Randomized double-blind placebo trial of duloxetine in perioperative spine patients.

Autor: Hyer L; Georgia Neurosurgical Institute, Macon, Georgia; Clinical Medical Psychology, Mercer University School of Medicine, Macon, Georgia., Scott C; Georgia Neurosurgical Institute, Macon, Georgia; Clinical Mental Health Counseling, Mercer University, Macon, Georgia., Mullen CM; Georgia Neurosurgical Institute, Macon, Georgia; Clinical Medical Psychology, Mercer University School of Medicine, Macon, Georgia., McKenzie LC; Georgia Neurosurgical Institute, Macon, Georgia; Clinical Medical Psychology, Mercer University School of Medicine, Macon, Georgia., Robinson JS; Georgia Neurosurgical Institute, Macon, Georgia.
Jazyk: angličtina
Zdroj: Journal of opioid management [J Opioid Manag] 2015 Mar-Apr; Vol. 11 (2), pp. 147-55.

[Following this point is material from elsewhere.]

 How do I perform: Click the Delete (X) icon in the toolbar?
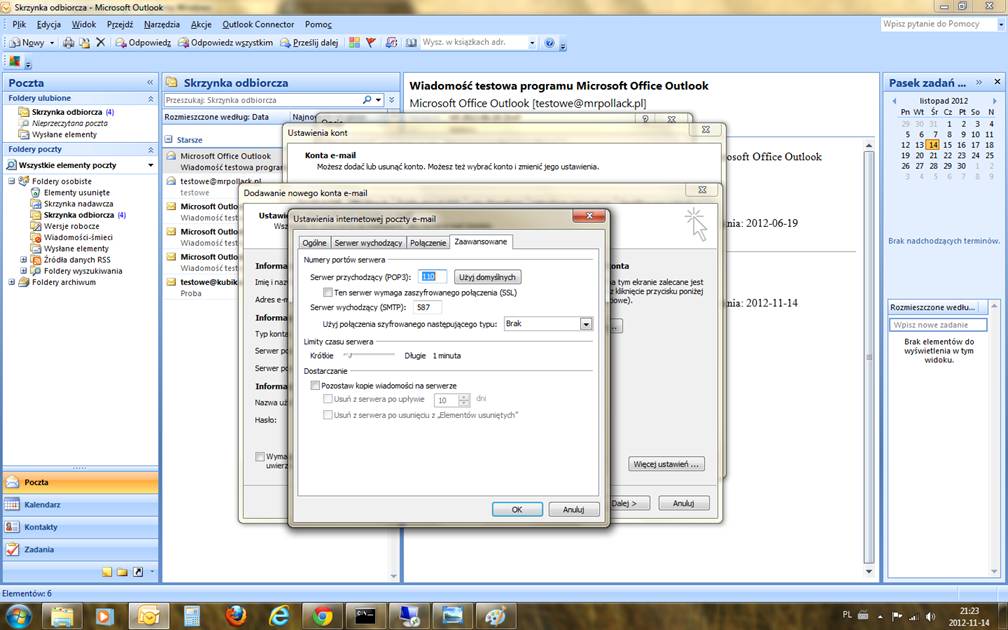(x=100, y=43)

DOI: 10.5055/jom.2015.0264
Abstrakt: Objective: This study describes a single-site investigation on the effects of a randomized double-blind placebo trial targeting duloxetine added to opioid use (duloxetine + opioid) against a comparator (placebo + opioid) in spine surgery patients, independent of major depression.

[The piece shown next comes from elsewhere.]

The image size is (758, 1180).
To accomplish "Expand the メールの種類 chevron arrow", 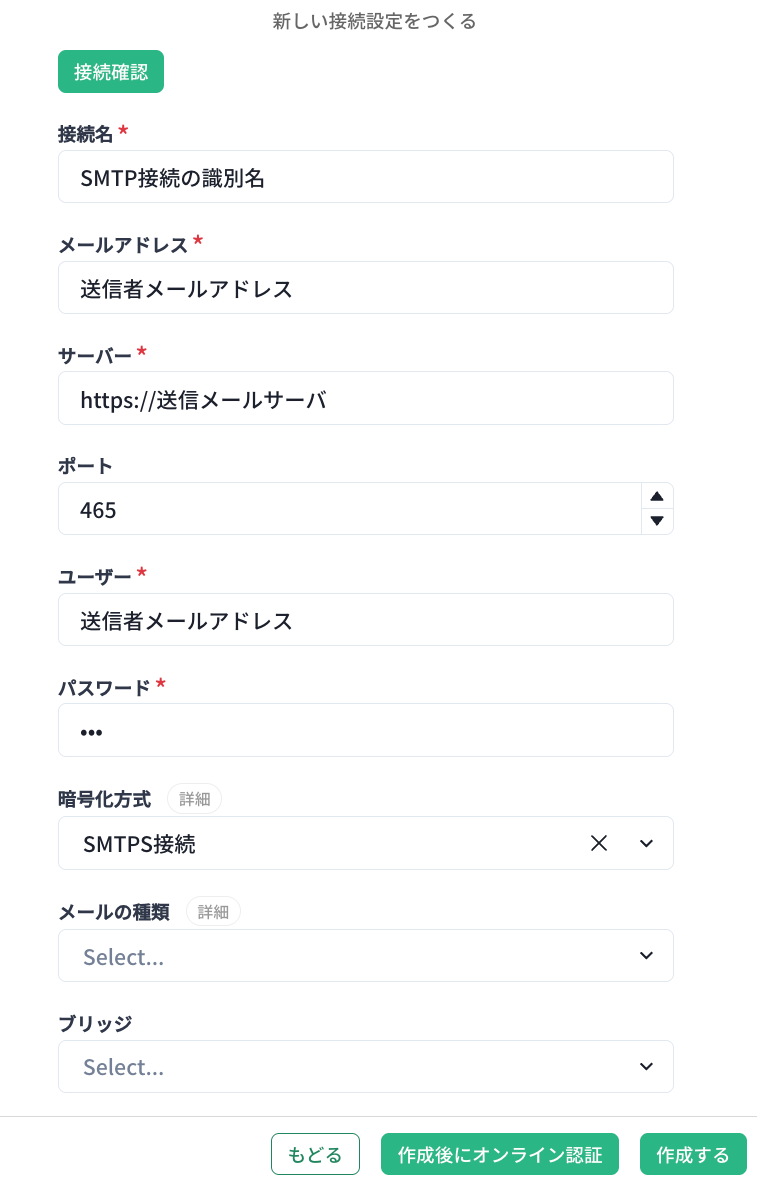I will (646, 956).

Design: The double-blind comparator study assessed two groups on opioids: one using duloxetine and the other a placebo. Subjects were administered the respective medication 2 weeks prior to surgery and continued on this for more than 3 months. Subjects were assessed at three times: prior to surgery, 4 weeks postsurgery, and 12 weeks postsurgery. They completed a battery of tests assessing for pain, adjustment, and psychiatric problems.
Setting: Neurosurgical outpatient and inpatient setting.

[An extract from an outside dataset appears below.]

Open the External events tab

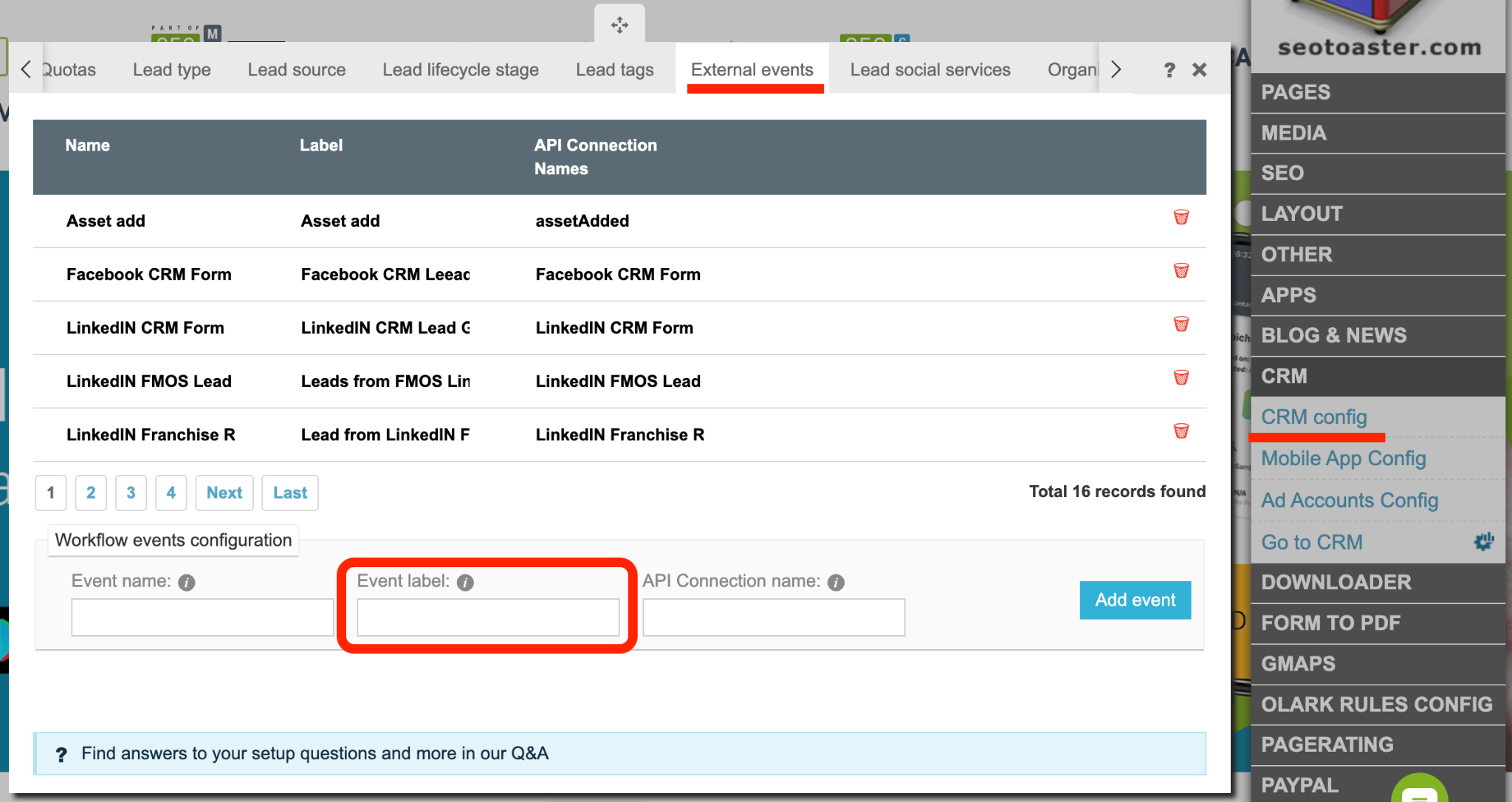point(752,70)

Patients: Sixty-eight patients completed the study. They received one of three types of elective spine surgery.
Interventions: Subjects were given duloxetine or placebo 2 weeks prior to surgery and continued with the regimen for more than 3 months.
Outcomes: The primary focus was pain and second on adjustment factors and psychiatric symptoms: depression and anxiety. The amount of opioid use presurgery and postsurgery was also evaluated.
Results: There were differences among the groups on Brief Pain Inventory (BPI)-Average, the core pain marker, and BPI-Sleep. Within-subject analyses showed that duloxetine subjects improved significantly from baseline. For function, post-CIBIC and post-Functional Adjustment Questionnaire were significant, favoring duloxetine. Reduction of opioid use was not a factor; both groups' utilization declined. For affect, both groups were significantly improved over time.
Conclusions: Duloxetine seems to improve pain, assist with maintaining function, and reduce intensity of affect.